◆ Data:
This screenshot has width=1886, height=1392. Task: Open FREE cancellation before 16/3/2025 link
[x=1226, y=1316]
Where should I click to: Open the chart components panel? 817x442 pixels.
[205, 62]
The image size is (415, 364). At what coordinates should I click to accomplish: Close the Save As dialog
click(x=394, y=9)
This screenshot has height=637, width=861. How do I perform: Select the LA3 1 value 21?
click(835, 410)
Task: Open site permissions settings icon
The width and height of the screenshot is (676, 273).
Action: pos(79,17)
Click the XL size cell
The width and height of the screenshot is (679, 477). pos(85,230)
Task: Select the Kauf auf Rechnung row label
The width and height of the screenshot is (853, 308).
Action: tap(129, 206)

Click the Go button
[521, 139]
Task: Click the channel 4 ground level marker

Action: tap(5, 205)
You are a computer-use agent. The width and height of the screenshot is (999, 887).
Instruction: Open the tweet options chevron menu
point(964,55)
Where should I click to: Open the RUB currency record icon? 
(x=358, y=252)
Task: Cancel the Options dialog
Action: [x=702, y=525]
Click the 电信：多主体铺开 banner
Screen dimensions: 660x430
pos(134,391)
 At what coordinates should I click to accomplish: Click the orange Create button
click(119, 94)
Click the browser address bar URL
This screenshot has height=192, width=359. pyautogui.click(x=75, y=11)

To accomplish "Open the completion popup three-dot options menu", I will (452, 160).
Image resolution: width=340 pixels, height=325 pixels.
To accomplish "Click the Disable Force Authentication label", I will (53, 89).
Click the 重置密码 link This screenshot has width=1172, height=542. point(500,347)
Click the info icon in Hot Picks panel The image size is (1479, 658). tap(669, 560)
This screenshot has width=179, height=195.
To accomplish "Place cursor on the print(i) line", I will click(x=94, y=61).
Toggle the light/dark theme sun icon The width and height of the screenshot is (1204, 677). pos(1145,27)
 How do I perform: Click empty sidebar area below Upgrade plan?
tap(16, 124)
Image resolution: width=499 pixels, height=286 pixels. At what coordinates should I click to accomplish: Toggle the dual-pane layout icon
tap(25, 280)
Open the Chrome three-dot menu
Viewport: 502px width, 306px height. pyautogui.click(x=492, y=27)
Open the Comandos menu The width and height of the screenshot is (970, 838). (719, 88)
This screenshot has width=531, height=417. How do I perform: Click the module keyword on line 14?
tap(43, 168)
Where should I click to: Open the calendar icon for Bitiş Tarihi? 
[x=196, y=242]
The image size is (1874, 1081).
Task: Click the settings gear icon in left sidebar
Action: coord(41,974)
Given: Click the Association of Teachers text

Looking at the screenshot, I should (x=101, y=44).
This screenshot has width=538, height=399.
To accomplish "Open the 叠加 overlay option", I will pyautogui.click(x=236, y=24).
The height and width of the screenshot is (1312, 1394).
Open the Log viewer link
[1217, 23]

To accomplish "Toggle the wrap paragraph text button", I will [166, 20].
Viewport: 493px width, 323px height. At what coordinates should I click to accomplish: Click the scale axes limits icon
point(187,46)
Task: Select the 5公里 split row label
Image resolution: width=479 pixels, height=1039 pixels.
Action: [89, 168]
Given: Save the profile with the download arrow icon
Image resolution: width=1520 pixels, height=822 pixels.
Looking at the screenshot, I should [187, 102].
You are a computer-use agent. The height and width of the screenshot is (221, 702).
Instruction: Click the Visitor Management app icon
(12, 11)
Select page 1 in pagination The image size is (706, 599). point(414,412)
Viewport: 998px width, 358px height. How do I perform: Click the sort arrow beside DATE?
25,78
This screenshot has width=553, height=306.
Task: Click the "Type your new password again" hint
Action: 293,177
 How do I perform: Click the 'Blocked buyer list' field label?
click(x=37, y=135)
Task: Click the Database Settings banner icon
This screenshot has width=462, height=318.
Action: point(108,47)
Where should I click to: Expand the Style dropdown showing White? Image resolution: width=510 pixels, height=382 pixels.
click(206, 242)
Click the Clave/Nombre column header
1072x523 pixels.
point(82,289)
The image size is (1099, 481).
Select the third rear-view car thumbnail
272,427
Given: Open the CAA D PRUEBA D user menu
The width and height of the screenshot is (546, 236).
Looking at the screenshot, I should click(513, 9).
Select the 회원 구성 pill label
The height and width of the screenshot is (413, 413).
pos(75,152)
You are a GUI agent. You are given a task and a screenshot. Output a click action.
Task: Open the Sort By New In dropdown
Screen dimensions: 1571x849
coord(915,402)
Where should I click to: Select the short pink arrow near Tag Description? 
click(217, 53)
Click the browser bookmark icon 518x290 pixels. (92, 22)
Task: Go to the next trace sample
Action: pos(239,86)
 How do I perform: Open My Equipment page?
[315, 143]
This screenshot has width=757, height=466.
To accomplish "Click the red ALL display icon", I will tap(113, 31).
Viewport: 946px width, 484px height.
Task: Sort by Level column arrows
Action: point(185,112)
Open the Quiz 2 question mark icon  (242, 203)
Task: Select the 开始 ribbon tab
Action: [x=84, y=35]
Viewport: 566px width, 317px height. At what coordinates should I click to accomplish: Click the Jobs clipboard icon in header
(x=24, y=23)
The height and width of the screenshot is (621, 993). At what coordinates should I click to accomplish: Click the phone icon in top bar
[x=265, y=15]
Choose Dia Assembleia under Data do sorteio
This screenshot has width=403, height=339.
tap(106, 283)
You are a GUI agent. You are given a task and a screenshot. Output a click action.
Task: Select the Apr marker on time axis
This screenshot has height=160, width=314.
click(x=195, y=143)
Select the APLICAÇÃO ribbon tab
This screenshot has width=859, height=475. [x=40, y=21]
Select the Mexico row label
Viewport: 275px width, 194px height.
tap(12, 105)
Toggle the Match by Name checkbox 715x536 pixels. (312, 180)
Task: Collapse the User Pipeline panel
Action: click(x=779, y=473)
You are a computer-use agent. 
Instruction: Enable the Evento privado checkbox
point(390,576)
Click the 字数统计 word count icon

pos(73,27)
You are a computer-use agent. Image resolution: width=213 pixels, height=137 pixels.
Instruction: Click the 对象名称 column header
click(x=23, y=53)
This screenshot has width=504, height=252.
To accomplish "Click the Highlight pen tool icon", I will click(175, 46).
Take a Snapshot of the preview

◆ What you are asked to do: All that belongs in the answer is the run of lines above from the line containing "Click the Clave/Nombre column header" through the line containing "Task: Open the Sort By New In dropdown", exactly as written.

◆ Result of the exercise:
Click the Clave/Nombre column header
1072x523 pixels.
point(82,289)
The image size is (1099, 481).
Select the third rear-view car thumbnail
272,427
Given: Open the CAA D PRUEBA D user menu
The width and height of the screenshot is (546, 236).
Looking at the screenshot, I should click(513, 9).
Select the 회원 구성 pill label
The height and width of the screenshot is (413, 413).
pos(75,152)
You are a GUI agent. You are given a task and a screenshot. Output a click action.
Task: Open the Sort By New In dropdown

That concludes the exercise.